Pixel coordinate grounding data:
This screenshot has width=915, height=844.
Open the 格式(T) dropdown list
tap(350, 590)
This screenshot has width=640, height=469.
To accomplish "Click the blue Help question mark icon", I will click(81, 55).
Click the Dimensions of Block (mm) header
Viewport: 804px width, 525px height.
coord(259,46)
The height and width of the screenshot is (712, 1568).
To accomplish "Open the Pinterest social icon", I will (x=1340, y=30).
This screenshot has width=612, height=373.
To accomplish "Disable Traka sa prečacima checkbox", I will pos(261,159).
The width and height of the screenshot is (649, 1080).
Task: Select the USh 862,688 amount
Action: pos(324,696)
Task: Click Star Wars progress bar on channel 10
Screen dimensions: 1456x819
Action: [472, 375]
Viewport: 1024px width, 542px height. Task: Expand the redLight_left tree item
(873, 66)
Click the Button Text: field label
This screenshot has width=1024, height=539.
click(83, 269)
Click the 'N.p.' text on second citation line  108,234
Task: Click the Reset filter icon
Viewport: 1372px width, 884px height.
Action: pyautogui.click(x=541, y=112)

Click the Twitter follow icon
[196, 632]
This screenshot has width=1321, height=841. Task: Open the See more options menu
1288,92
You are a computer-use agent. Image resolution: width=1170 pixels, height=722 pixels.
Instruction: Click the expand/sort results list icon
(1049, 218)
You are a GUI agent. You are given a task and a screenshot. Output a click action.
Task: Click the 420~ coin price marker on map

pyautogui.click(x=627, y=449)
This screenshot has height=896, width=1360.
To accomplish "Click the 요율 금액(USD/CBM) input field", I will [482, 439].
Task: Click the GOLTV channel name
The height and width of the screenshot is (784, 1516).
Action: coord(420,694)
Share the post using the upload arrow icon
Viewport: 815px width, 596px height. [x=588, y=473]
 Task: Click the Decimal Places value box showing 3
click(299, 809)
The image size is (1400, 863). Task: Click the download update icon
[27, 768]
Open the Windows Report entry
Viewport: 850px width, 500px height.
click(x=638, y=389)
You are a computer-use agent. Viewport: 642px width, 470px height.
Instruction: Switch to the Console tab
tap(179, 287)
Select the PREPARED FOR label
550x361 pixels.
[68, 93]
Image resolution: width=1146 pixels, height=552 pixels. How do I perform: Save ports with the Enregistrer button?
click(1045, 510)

(THE TASK)
What you give back must match the records word for word.

(RESPONSE TO THE EXERCISE)
This screenshot has width=915, height=844.
Open the 格式(T) dropdown list
tap(350, 590)
This screenshot has width=640, height=469.
To accomplish "Click the blue Help question mark icon", I will click(81, 55).
Click the Dimensions of Block (mm) header
Viewport: 804px width, 525px height.
coord(259,46)
The height and width of the screenshot is (712, 1568).
To accomplish "Open the Pinterest social icon", I will (x=1340, y=30).
This screenshot has width=612, height=373.
To accomplish "Disable Traka sa prečacima checkbox", I will pos(261,159).
The width and height of the screenshot is (649, 1080).
Task: Select the USh 862,688 amount
Action: pos(324,696)
Task: Click Star Wars progress bar on channel 10
Screen dimensions: 1456x819
Action: [472, 375]
Viewport: 1024px width, 542px height. Task: Expand the redLight_left tree item
(873, 66)
Click the Button Text: field label
This screenshot has width=1024, height=539.
click(83, 269)
Click the 'N.p.' text on second citation line  108,234
Task: Click the Reset filter icon
Viewport: 1372px width, 884px height.
Action: pyautogui.click(x=541, y=112)

Click the Twitter follow icon
[196, 632]
This screenshot has width=1321, height=841. Task: Open the See more options menu
1288,92
You are a computer-use agent. Image resolution: width=1170 pixels, height=722 pixels.
Instruction: Click the expand/sort results list icon
(1049, 218)
You are a GUI agent. You are given a task and a screenshot. Output a click action.
Task: Click the 420~ coin price marker on map

pyautogui.click(x=627, y=449)
This screenshot has height=896, width=1360.
To accomplish "Click the 요율 금액(USD/CBM) input field", I will [482, 439].
Task: Click the GOLTV channel name
The height and width of the screenshot is (784, 1516).
Action: coord(420,694)
Share the post using the upload arrow icon
Viewport: 815px width, 596px height. [x=588, y=473]
 Task: Click the Decimal Places value box showing 3
click(299, 809)
The image size is (1400, 863). Task: Click the download update icon
[27, 768]
Open the Windows Report entry
Viewport: 850px width, 500px height.
click(x=638, y=389)
You are a computer-use agent. Viewport: 642px width, 470px height.
Instruction: Switch to the Console tab
tap(179, 287)
Select the PREPARED FOR label
550x361 pixels.
[68, 93]
Image resolution: width=1146 pixels, height=552 pixels. How do I perform: Save ports with the Enregistrer button?
click(1045, 510)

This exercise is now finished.